Chinese film makers said they will further embrace the industrialization of the film making industry to promote efficiency, as industry executives and market watchers shared their views during the Shanghai International Film Festival forums over the weekend.
Ellen Eliasoph, president and CEO of Village Roadshow Pictures Asia, suggested Chinese production houses think more about introducing better storytelling and film making techniques to allow viewers to have more options.
Li Jie, president of Alibaba Pictures' ticketing platform Taopiaopiao, noted that the industrialization of filmmaking, along with stable production control capabilities, helps production houses to eliminate potential risks.
Taopiaopiao said it will also work with industry partners to help them better utilize data capabilities with marketing and distribution decisions by better catering to user demand.
As film goers rely less on ticket price discounts but care more about film quality, Li Jie said technology would help bridge the information gap between film goers and distributors.
Lisa Liu, Partner of Beijing-based market research agency Fanink and head of Fanink's Research Center, said the penetration of film audiences in first tier cities is already close to the level of developed markets, while fourth and fifth tier cities have been quickly catching up in the last three years.
Last year as many as 57 percent of urban residents visited the cinema at least once, and those age 18-29 still make up the core movie goer group, contributing about 39 percent of the country's theater admission and as much as 49 percent of total box office.
Alibaba Pictures also aims to foster young directors and producers as well as to connect resources from different industry partners through innovative marketing and distribution channels. It also hopes to help movie producers gain more derivative income through connecting with merchandisers on its e-commerce platform, according to Chairman and CEO of Alibaba Pictures Fan Luyuan.

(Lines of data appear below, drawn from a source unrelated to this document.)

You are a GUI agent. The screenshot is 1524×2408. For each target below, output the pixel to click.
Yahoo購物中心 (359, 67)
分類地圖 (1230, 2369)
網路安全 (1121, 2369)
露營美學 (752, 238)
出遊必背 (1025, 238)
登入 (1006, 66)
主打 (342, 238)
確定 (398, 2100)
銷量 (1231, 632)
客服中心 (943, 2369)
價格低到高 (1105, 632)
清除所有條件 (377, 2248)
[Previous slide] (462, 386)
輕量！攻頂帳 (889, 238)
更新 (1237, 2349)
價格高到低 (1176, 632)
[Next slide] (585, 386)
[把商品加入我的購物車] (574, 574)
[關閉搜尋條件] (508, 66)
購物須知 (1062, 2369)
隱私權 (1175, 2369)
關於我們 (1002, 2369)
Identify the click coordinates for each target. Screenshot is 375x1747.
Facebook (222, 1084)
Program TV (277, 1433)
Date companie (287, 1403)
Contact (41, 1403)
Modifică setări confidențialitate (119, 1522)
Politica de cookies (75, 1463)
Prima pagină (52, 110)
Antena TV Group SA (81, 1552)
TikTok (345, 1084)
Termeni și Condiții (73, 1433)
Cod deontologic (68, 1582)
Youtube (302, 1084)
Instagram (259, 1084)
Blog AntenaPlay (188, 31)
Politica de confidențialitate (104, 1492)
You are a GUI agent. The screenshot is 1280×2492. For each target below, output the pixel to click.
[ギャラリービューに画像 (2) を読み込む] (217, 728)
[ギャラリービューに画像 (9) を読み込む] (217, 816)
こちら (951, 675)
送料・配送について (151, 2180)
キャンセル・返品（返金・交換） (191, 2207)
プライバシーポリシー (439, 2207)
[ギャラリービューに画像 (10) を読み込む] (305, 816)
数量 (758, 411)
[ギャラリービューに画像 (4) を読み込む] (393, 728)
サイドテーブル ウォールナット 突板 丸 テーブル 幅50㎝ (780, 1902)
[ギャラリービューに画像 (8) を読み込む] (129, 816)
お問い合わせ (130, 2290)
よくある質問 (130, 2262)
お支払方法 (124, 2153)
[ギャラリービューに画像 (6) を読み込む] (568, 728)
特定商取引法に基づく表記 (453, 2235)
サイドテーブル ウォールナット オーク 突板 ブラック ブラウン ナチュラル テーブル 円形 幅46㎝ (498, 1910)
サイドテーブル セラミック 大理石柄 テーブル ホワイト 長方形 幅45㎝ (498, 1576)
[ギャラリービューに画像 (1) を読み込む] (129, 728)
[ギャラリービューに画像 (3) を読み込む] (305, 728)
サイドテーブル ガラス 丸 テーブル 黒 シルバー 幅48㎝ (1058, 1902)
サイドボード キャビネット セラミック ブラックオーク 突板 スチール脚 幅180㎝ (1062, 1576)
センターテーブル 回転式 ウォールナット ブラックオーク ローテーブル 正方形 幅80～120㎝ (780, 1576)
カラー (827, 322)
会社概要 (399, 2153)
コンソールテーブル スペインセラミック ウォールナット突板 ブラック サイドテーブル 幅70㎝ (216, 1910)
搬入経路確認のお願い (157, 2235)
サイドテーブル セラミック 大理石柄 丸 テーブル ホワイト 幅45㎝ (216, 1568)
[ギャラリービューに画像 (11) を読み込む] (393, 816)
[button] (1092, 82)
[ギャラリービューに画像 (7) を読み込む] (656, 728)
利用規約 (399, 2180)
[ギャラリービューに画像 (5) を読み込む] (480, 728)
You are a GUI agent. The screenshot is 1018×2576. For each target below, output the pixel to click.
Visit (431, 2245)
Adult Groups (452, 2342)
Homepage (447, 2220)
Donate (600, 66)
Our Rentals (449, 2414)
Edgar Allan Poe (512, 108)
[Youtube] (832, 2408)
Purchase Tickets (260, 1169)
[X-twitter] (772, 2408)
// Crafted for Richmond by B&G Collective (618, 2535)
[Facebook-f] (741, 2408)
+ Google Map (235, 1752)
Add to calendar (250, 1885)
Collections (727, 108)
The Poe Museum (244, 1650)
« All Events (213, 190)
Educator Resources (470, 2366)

China's box office revenue is expected to keep growing at an annual rate of 9.7 percent in the next five years to reach US$13.1 billion by 2022, according to PwC’s Entertainment and Media Outlook.
As movie lovers and general audiences embrace the digital age, finding out how to engage with potential audience members and how to enable stakeholders along the chain to contribute their value has became a key issue.
Jerry Ye, general manager of Huayi Brothers Pictures and vice president of Huayi Brothers Media Corp, pointed out that when consumers have a wide range of film works to choose from, effective and targeted film distribution and marketing, as well as concise information, plays a major role.